Mais l’Eglise peut permettre, pour des raisons très graves, la séparation des époux (qui le restent donc). Aujourd’hui encore les évêques se réservent cette permission et le prêtre auquel un fidèle le demande doit en référer à l’évêché (Canon 1692). L’évêque peut permettre cette séparation par simple décret, (voie administrative) tandis que son officialité, son tribunal, le fera par sentence (voie judiciaire). On notera donc que des prêtres qui se permettent de donner seuls une telle autorisation de séparation, outrepassent largement et gravement leurs prérogatives.

La séparation définitive n’est autorisée qu’en cas d’adultère (canon1152). La raison en est que seul l’adultère (non pardonné) dispense la partie trahie du devoir conjugal. Lequel ne trouve jamais son compte dans une séparation…

Ce qui veut dire que toutes les autres séparations sont temporaires, de soi. Elles doivent cesser quand cesse la cause qui les autorise.

Parmi les raisons graves qui autorisent la séparation temporaire, il y a évidemment la violence physique sur l’épouse ou sur les enfants (canon 1153). Le même canon reconnaît aussi qu’un grave préjudice spirituel (corruption morale grave, par exemple) permet aussi cette séparation. Il est précisé que l’on peut, en cas de danger grave et imminent, se séparer immédiatement de sa propre initiative et ne recourir à l’Autorité qu’après. C’est le bon sens.

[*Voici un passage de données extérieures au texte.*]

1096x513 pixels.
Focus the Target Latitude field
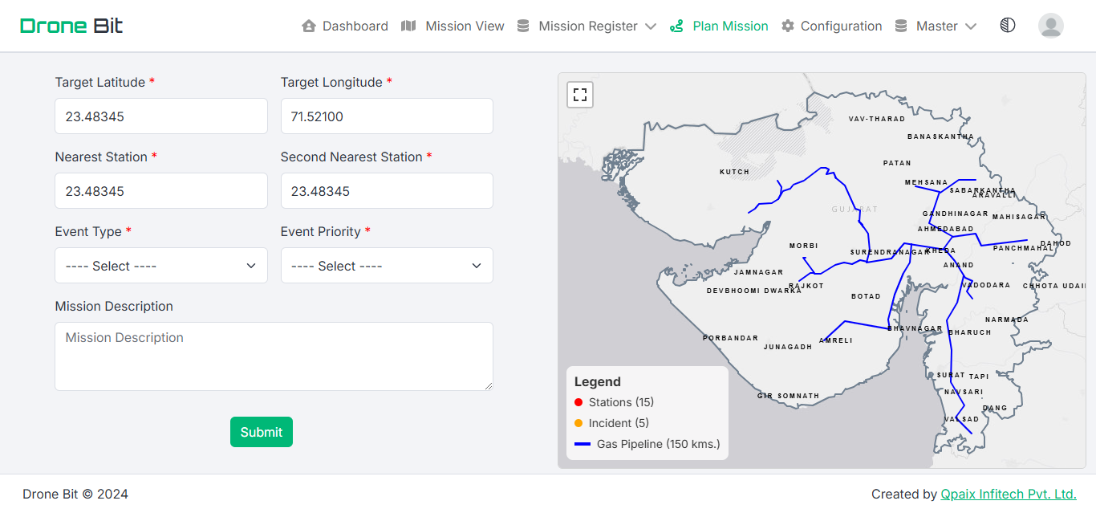(x=160, y=116)

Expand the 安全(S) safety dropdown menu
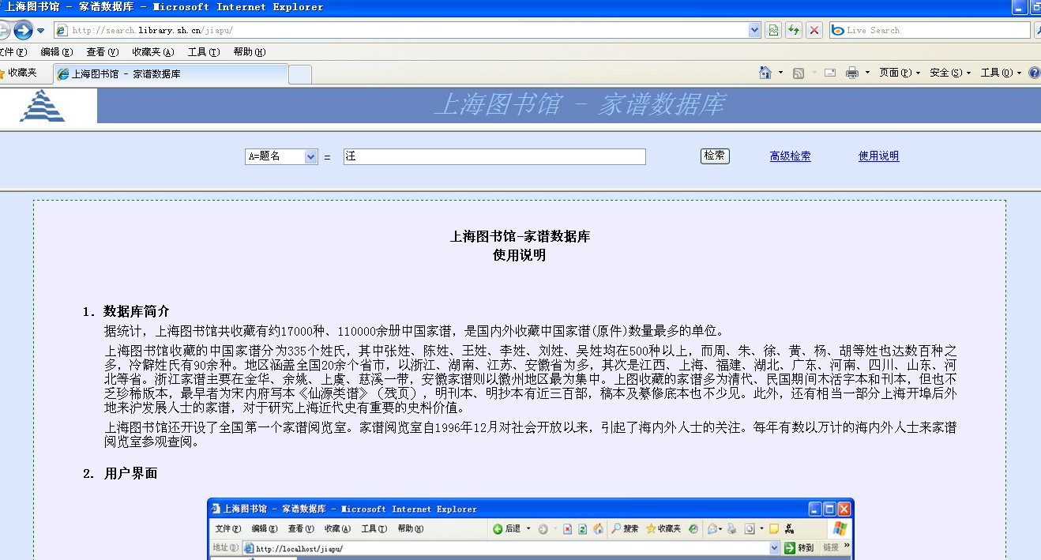950,73
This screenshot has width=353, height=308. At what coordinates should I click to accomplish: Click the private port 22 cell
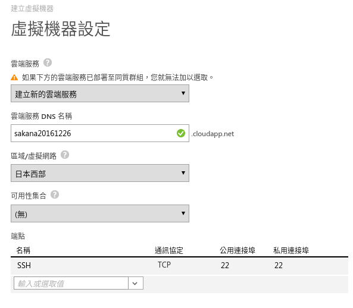tap(279, 266)
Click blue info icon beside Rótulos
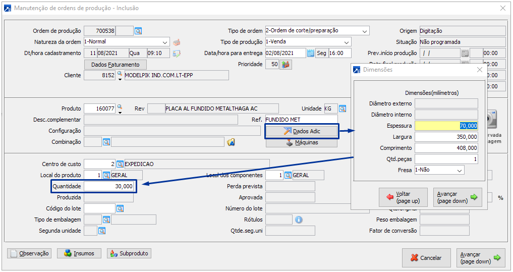Screen dimensions: 513x272 [299, 220]
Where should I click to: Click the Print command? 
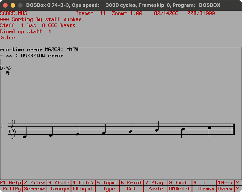click(131, 183)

Ainsi est résolue votre première question : cette malheureuse femme peut se séparer d’elle-même en cas de danger grave et imminent et devra recourir à l’évêque ensuite (par l’intermédiaire d’un prêtre, généralement). Une telle séparation devrait cesser dès lors que le délinquant est revenu de son inconduite. Si tel n’est pas le cas (le plus souvent, hélas) cette séparation durera d’autant, (de fait) sans pour autant devenir définitive (de droit).

Mais votre seconde question n’a rien à voir ! Il n’y a aucun cas moral pour qu’une mère (ou un père) abandonne son enfant. C’est le droit naturel qui l’exige et il ne connaît pas d’exception. Le canon 1154 précise que ce grave devoir à l’égard des enfants perdure toujours dans la séparation légitime : a fortiori en dehors d’elle. Le chantage odieux du « toi ou lui » devra être méprisé et si ce cas dégénère, on laissera partir ce père indigne, sans évidemment rien faire pour le chasser.

Notons enfin, pour rassurer bon nombre de scrupuleux qui pourraient lire ces lignes, qu’une femme ou un homme abandonné de fait par son conjoint, n’en n’est pas coupable et n’a pas à faire de démarche. Elle, ou il, doit simplement se demander ce qui, dans sa conduite, a pu induire celle de l’autre. Les cas précédents ne visent que ceux qui prennent l’initiative de la séparation.